Task statement: Output the lines from the one with "You are a computer-use agent. Screen" through the last line, inclusive, as a JSON list of strings with one string per line. Skip blank lines and leave out the pictures.

Supplied data:
────────

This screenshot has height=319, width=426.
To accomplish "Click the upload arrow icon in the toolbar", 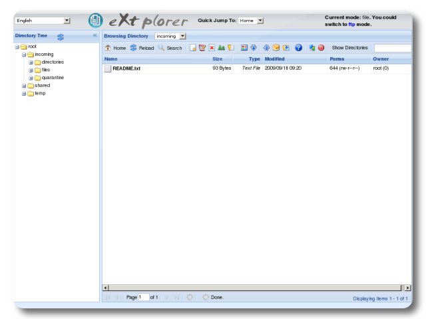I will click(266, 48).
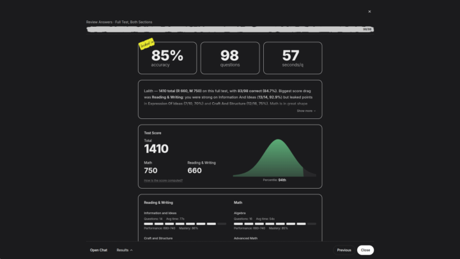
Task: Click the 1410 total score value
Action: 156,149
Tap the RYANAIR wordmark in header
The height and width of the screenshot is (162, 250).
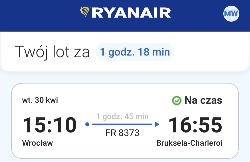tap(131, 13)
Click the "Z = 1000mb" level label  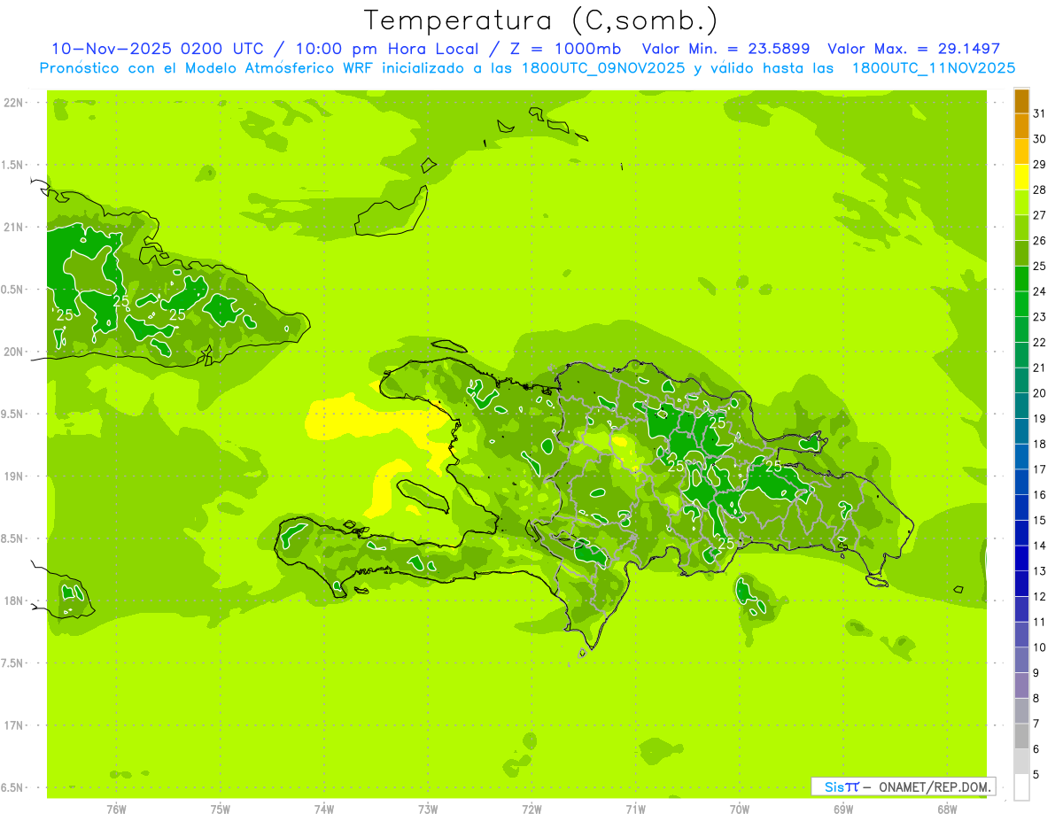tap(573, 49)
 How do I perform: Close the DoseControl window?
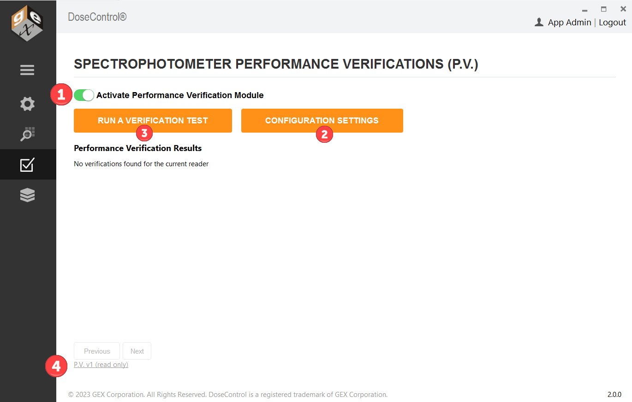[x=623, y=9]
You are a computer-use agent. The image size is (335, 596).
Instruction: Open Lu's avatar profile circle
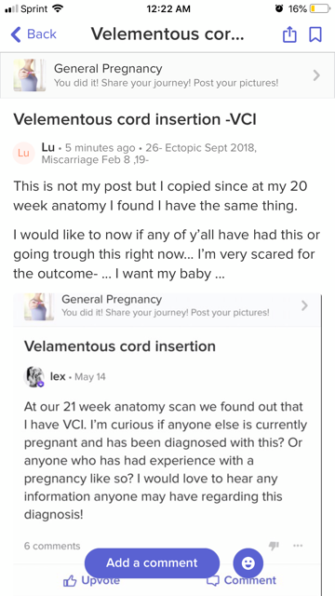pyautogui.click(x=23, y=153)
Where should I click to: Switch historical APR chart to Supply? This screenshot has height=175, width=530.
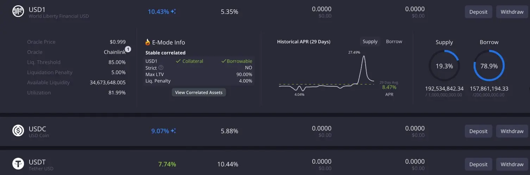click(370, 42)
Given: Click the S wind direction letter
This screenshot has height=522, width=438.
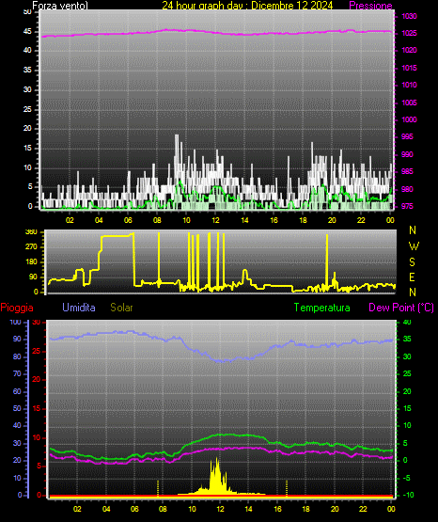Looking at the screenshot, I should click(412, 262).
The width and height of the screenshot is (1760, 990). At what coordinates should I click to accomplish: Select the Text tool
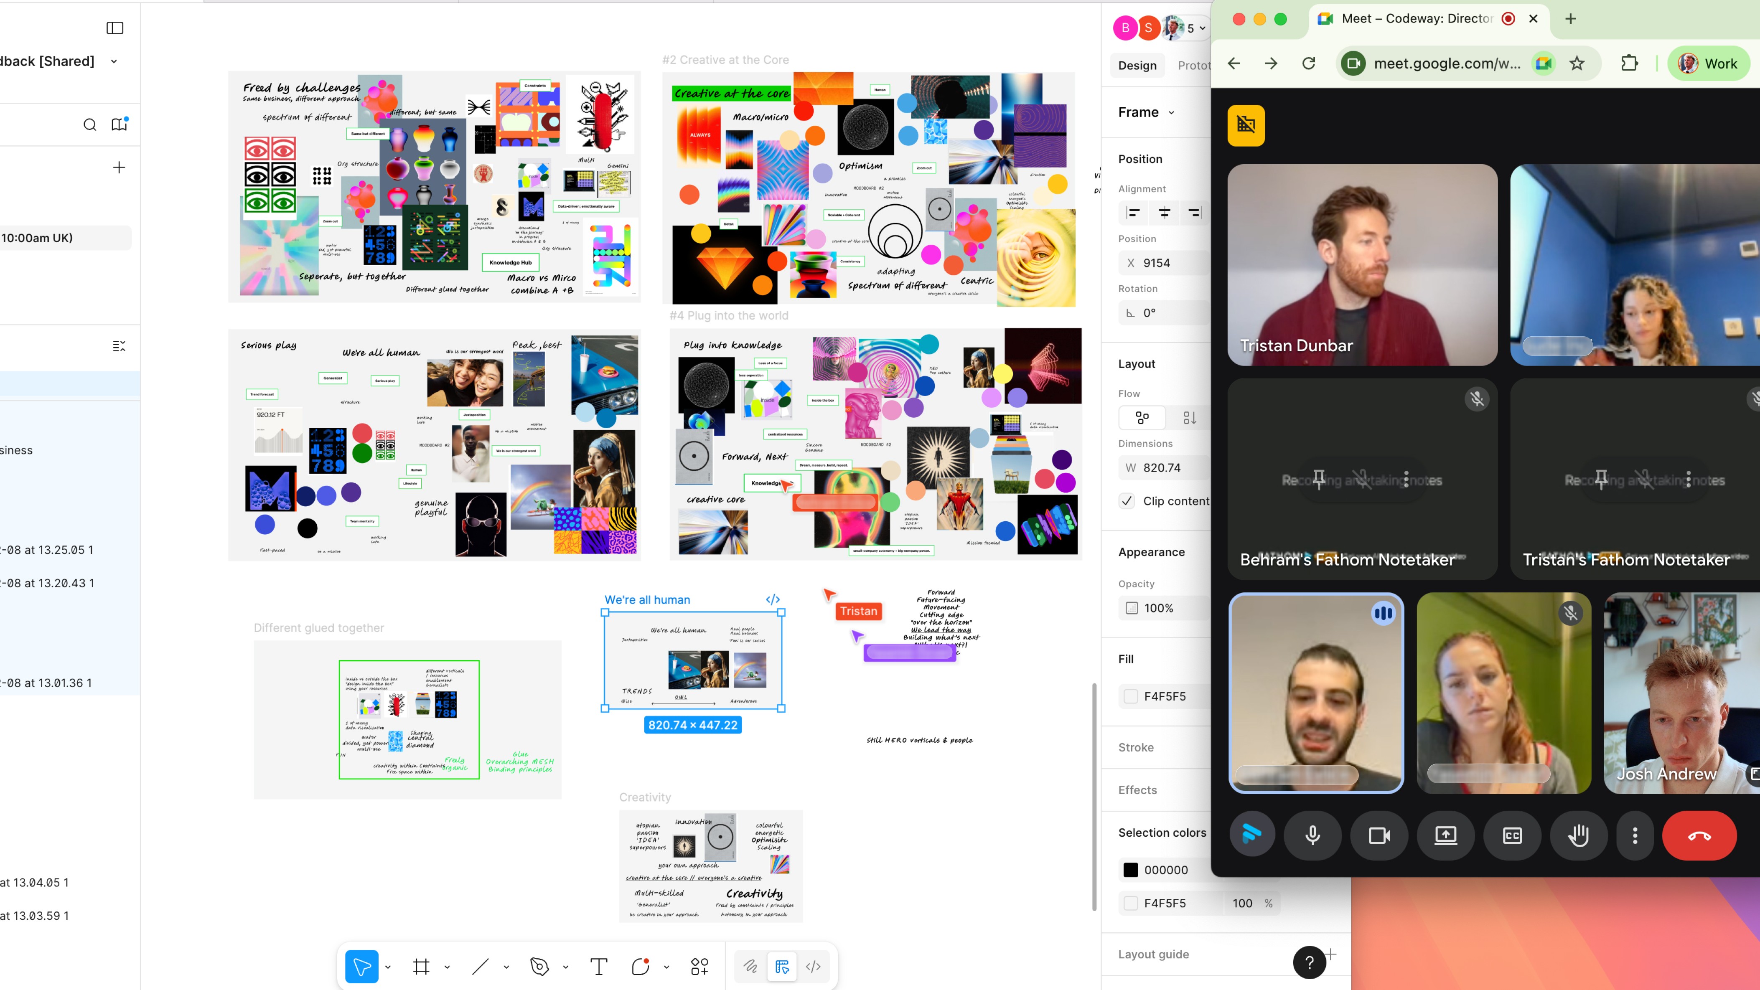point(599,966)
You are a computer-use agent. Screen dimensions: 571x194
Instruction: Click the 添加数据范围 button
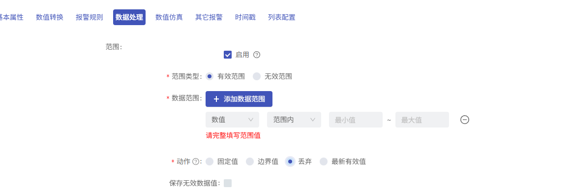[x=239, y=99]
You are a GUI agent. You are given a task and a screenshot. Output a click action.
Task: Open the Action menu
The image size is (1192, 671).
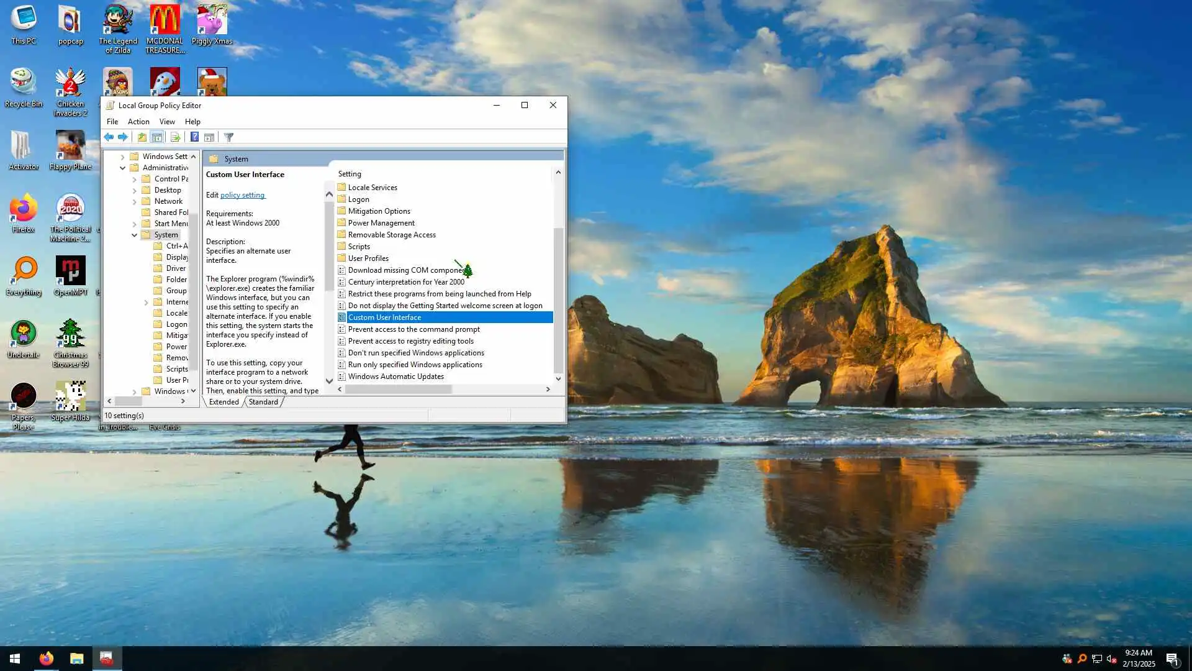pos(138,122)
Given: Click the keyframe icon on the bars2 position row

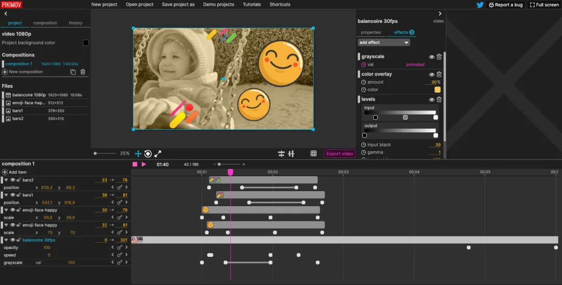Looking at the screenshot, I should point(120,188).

────────

Written response:
[
  "You are a computer-use agent. Screen dimensions: 571x194",
  "Instruction: Click the 添加数据范围 button",
  "[x=239, y=99]",
  "You are a GUI agent. You are given a task and a screenshot. Output a click action.",
  "Task: Open the Action menu",
  "The image size is (1192, 671).",
  "pos(138,122)",
  "Given: Click the keyframe icon on the bars2 position row",
  "Looking at the screenshot, I should point(120,188)."
]